Exact description of the negotiation process can be found at: 
http://www.cs.wisc.edu/condor/manual/v7.6/3_4User_Priorities.html#SECTION00445000000000000000

I believe that your questions should be answered after reading this part of 
manual. 

Lukas

On Tue, Jul 12, 2011 at 07:17:22AM -0600, Michael O'Donnell wrote:
> Sassy,
> 
> I believe Condor determines which jobs to run based on user priority. The 
> person who submits the job and who has a lower user priority has more 
> resources available to them.
> You can use the following to evaluate the priorities given to each user:
> condor_prio -all -allusers
> 
> You can also change the user priorities using:
> condor_userprio -setprio
> 
> 
> So, if for example a single user submitted two sets of jobs from two 
> different submit machines the jobs would execute based on which jobs are 
> matched first. If two different users submitted jobs from two different 
> machines (or a single machine) then the jobs are influenced by the user 
> priority.
> 
> mike
> 
> 
> 
> 
> 
> 
> 
> From:
> Sassy Natan <sassyn@xxxxxxxxx>
> To:
> Condor-Users Mail List <condor-users@xxxxxxxxxxx>, 
> ichesal@xxxxxxxxxxxxxxxxxx
> Date:
> 07/12/2011 04:45 AM
> Subject:
> Re: [Condor-users] Condor - condor_schedd daemon per pool or what?
> Sent by:
> condor-users-bounces@xxxxxxxxxxx
> 
> 
> 
> Dear Ian, First thank for the answer :-)
> 
> Regarding your question, "Can I ask: what is about multiple queues
> that makes "management" hard? What exactly are you trying to manage?"
> Well, I do understand the fact that having two condor_schedd machines
> improve system scalability and resilience of the system. This is quite
> obvious.
> I just don't understand from a system administrator point of view how
> do I make sure that job will run based on there priority and rank.
> 
> For example: If I send to one of the condor_schedd machine 100 jobs
> (Will call it queue A) and 200 jobs to the second condor_schedd
> machine (queue B), which job will run first on the executes machines
> (startd)? jobs form queue A or B?
> I understand that RANK are based on the machine configuration, so If a
> job from queue B get a higher RANK it can take over jobs from queue A.

**Source data**
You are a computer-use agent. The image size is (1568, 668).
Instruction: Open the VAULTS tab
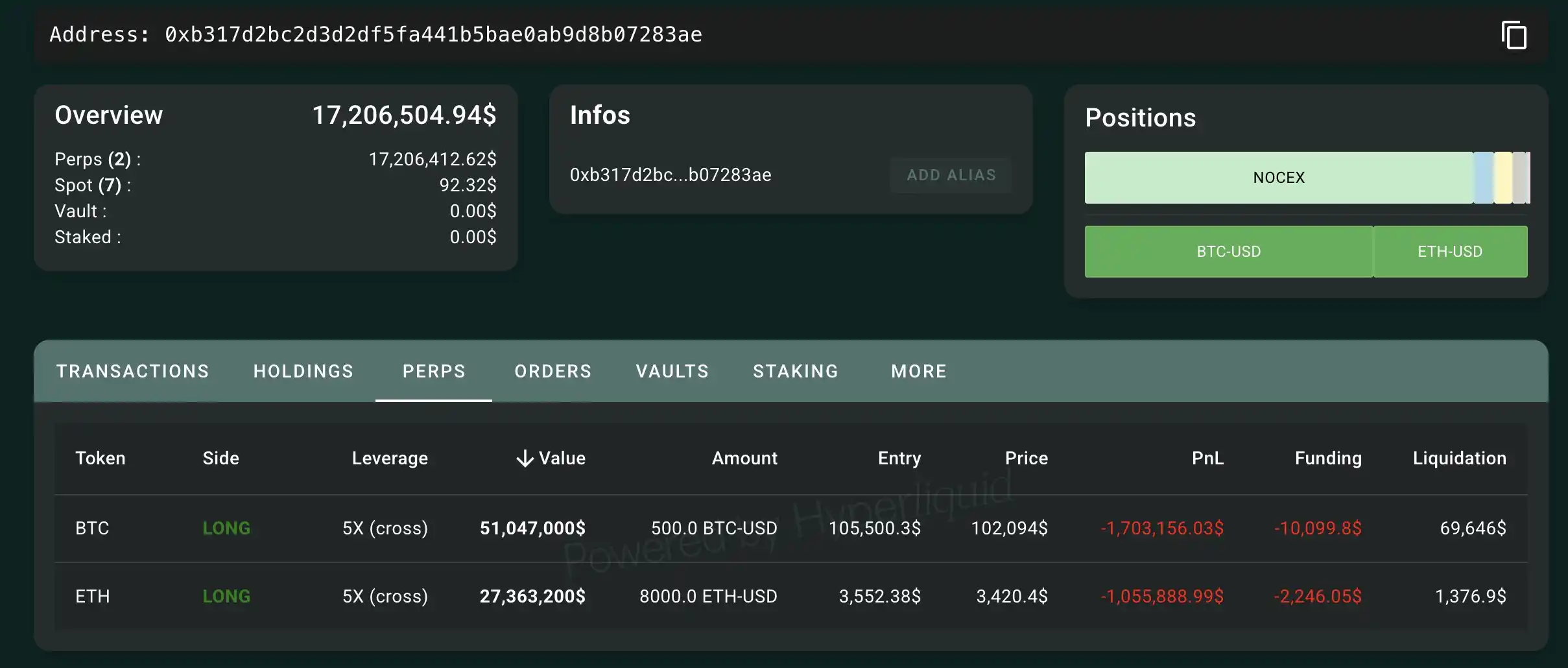(x=671, y=371)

**What this task involves**
In the Condor mailing-list thread, what is the Spanish translation of the sentence "I believe Condor determines which jobs to run based on user priority."?

**Solution to this task**
Creo que Condor determina qué trabajos ejecutar según la prioridad del usuario.